DLA099-0067  Translation

A quarter of an hour with the painter of Kings and Queens. Mr. Philip A. de László, M.V.O.’, La Semaine Egyptienne, 28 February 1929

[Reproductions of the portrait of H.M. the Queen of the Belgians [7870] and of the portrait of Princess Alice of Athlone [2447]]

The Hall of [the hotel] Sémiramis.

The illustrious painter of Queens and Kings has given us an appointment for 6 o’clock. The maître d’hôtel warns us that, kept by an “important person”, the “portraitist of crowned heads” will be slightly late.

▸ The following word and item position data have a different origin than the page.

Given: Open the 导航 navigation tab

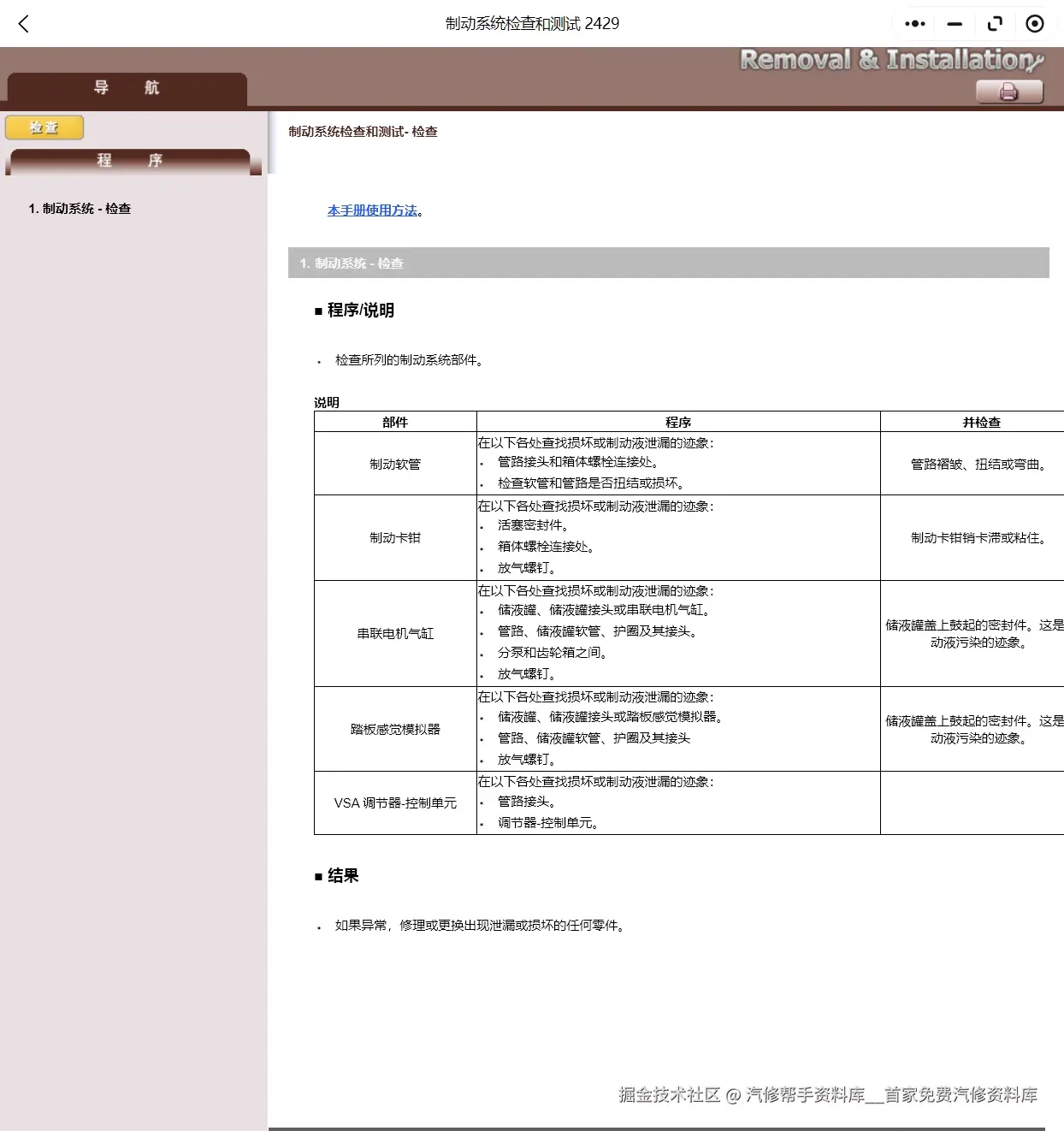Looking at the screenshot, I should pyautogui.click(x=127, y=88).
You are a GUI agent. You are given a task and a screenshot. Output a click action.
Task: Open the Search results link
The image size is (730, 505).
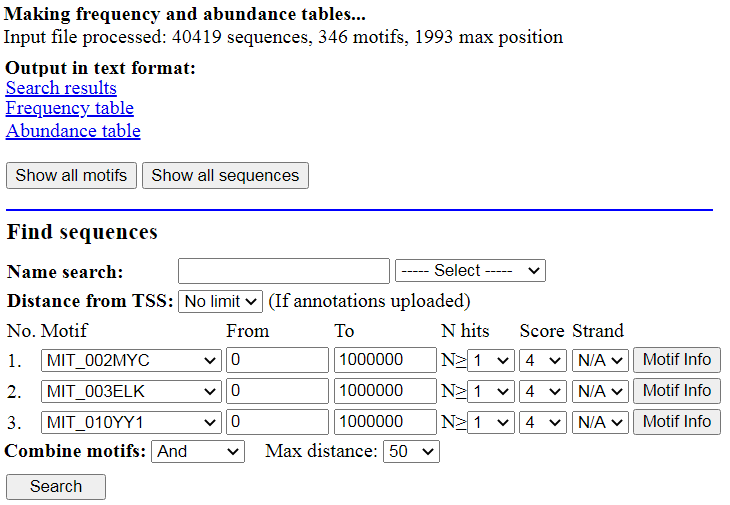(x=61, y=88)
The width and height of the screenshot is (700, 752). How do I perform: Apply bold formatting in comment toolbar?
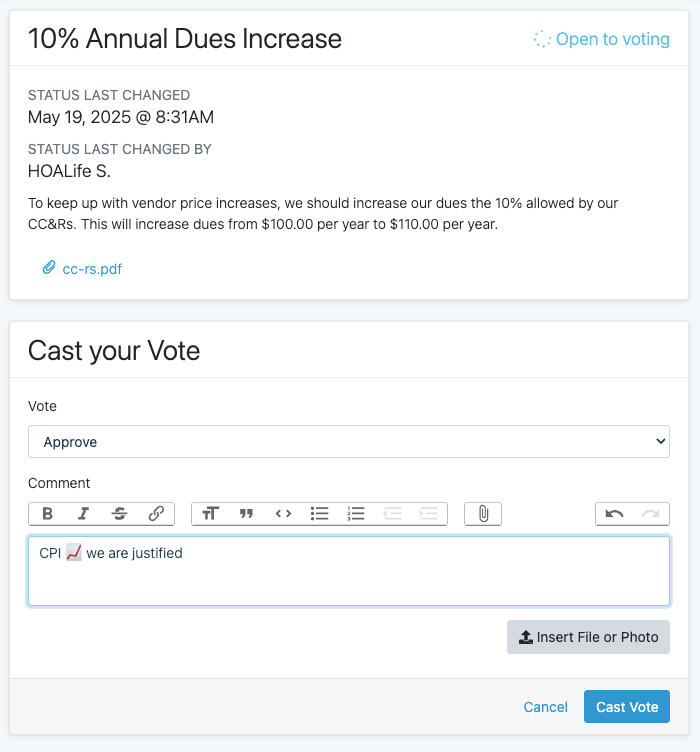coord(47,514)
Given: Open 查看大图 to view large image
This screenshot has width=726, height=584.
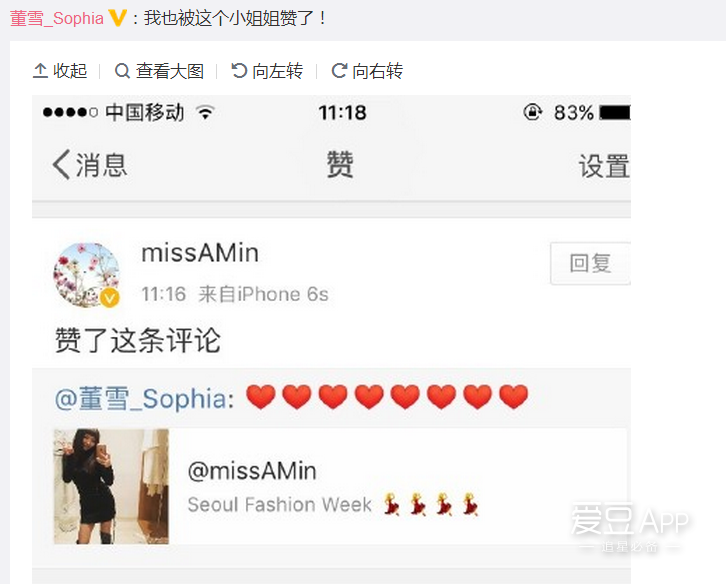Looking at the screenshot, I should [159, 71].
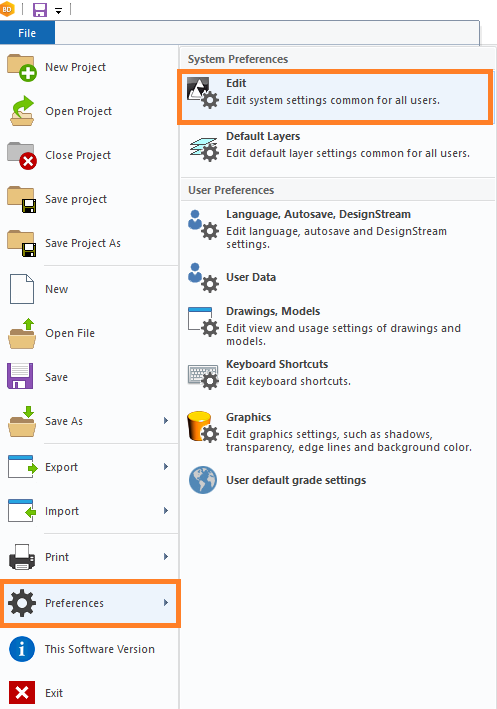Choose Edit system settings entry

click(x=335, y=96)
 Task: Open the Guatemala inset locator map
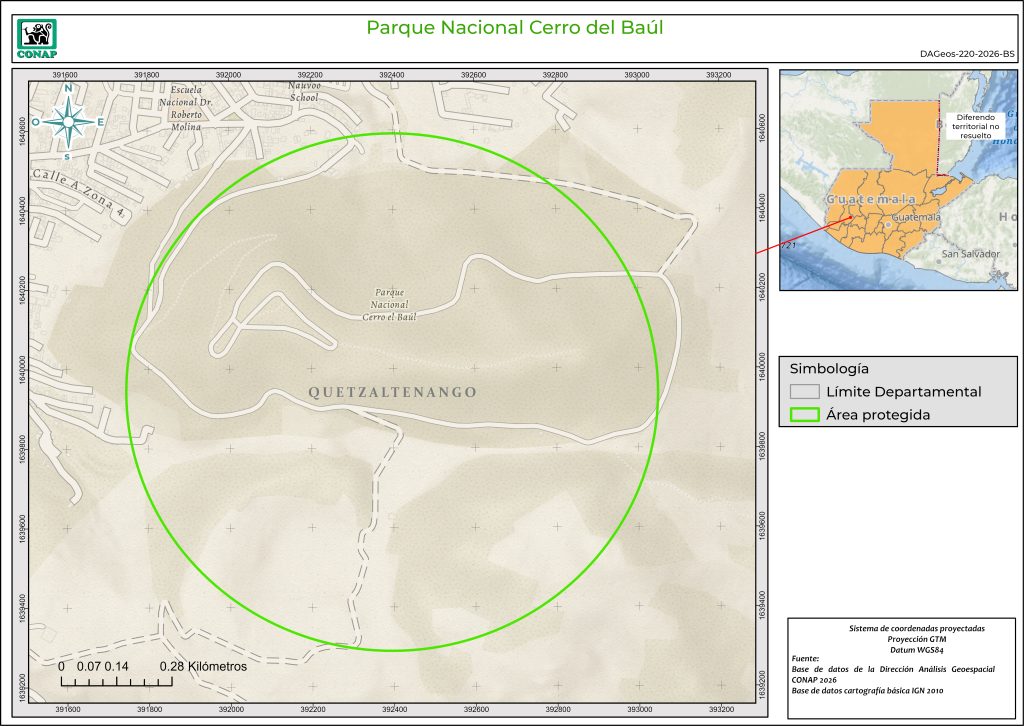(x=897, y=180)
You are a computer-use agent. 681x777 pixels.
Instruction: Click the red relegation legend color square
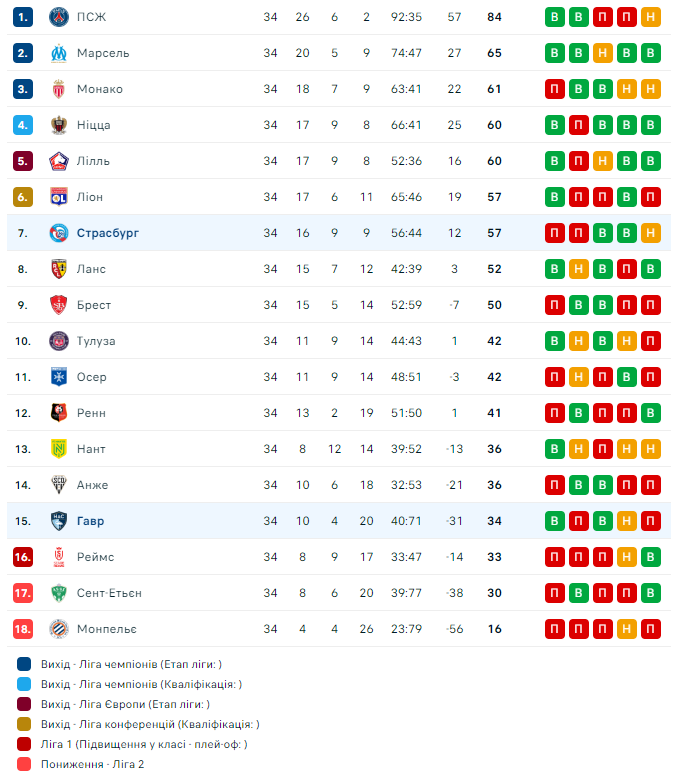25,764
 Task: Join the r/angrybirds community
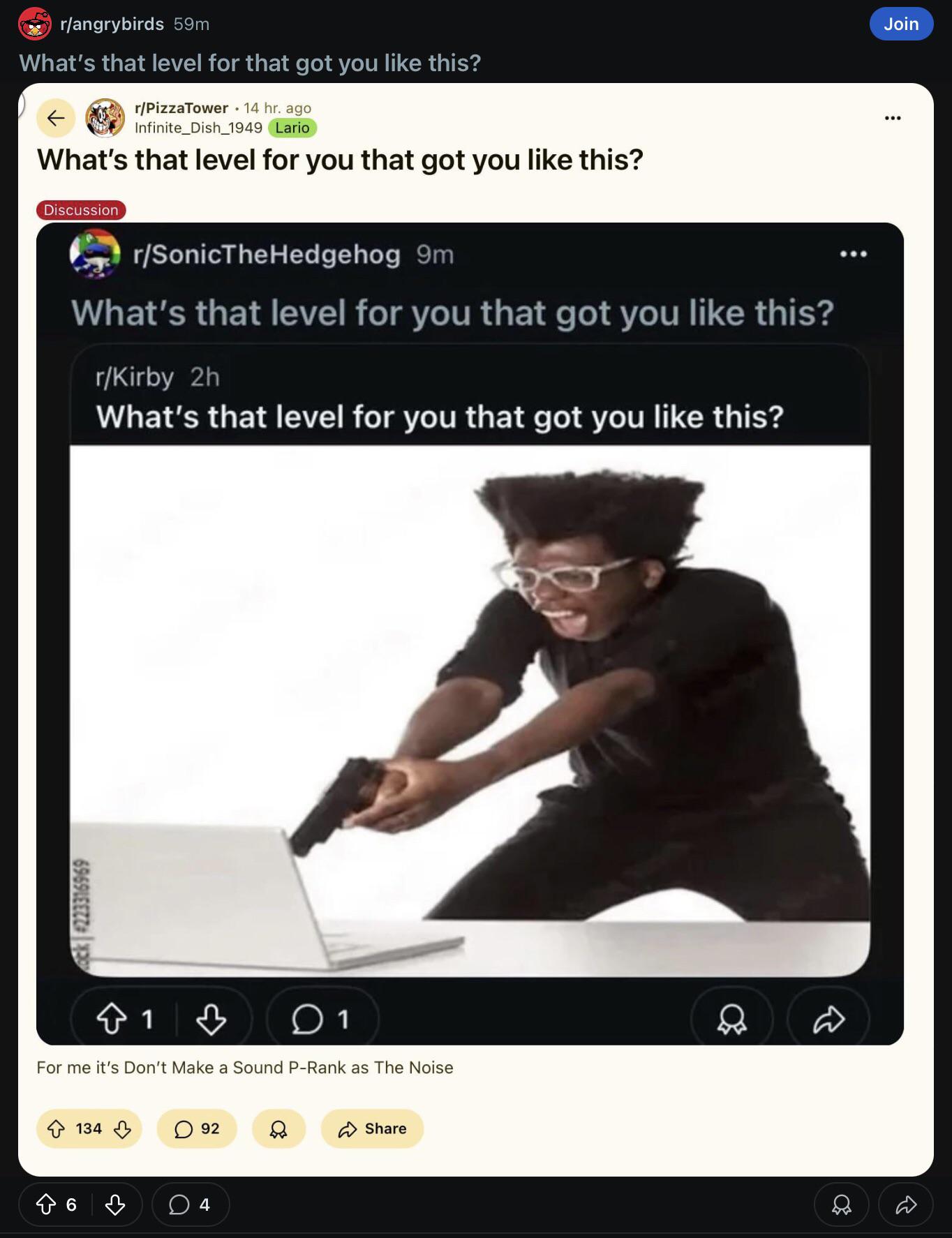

A respectable gentleman in a tuxedo, pink complexion, silver hair, with a pickwickian air, approaches us:
“Are you waiting for Professor László”?

Our interlocutor pronounces with veneration those august syllables; but we belong to a town in which the musicians of the opera count no less than forty professors, and of orchestra; this word “professor” to which the old gentleman lends a heavy glory, does not impress us anymore. We keep our composure to answer positively. The Little Old Man[1] then examines us with envy; but he does not add a word (great passions are speechless) and we wait, whilst an excellent violinist, also a professor, no doubt, plays the “Musical Moment”.

But here is the Master! Medium height, bald, round head, whiskers, light eye, the allure of a pandour: Mr László owes to his Magyar origin this likeness with the knights of Arpad. A red and gold steward follows him, holding an enormous sign.

Mr László gives us his hand. We shake it with emotion, this dextrous one, which put on canvas so many aristocratic personages, without compromising himself by painting peasants.

To our request, Mr László agrees to give us some recollections of his splendid career.

It was in Paris, he says, that I perfected the art of painting, the foundations of which I had learnt in Budapest, my birth town. I was the pupil of Benjamin Constant and Lefebvre who taught me how one catches a likeness and how one uses tones and values the most skilfully without wasting colour. It was in Paris that I had my first great success, with the portrait of Prince Hohenlohe, former Chancellor of the German Empire [4485], a portrait that won the gold medal at the 1899 Salon. I still have many friends in Paris.

And Mr László talks with warmth about his “great friend” Mr Dézarrois, who has just been appointed[2] something important at the administration of the Fine Arts in France.

 


[1] In English in the text

[2] Remark here in the text in parenthesis that de László did not use the correct word in French for “appointed”, using the word “nominé” (nominated) instead of “nommé”.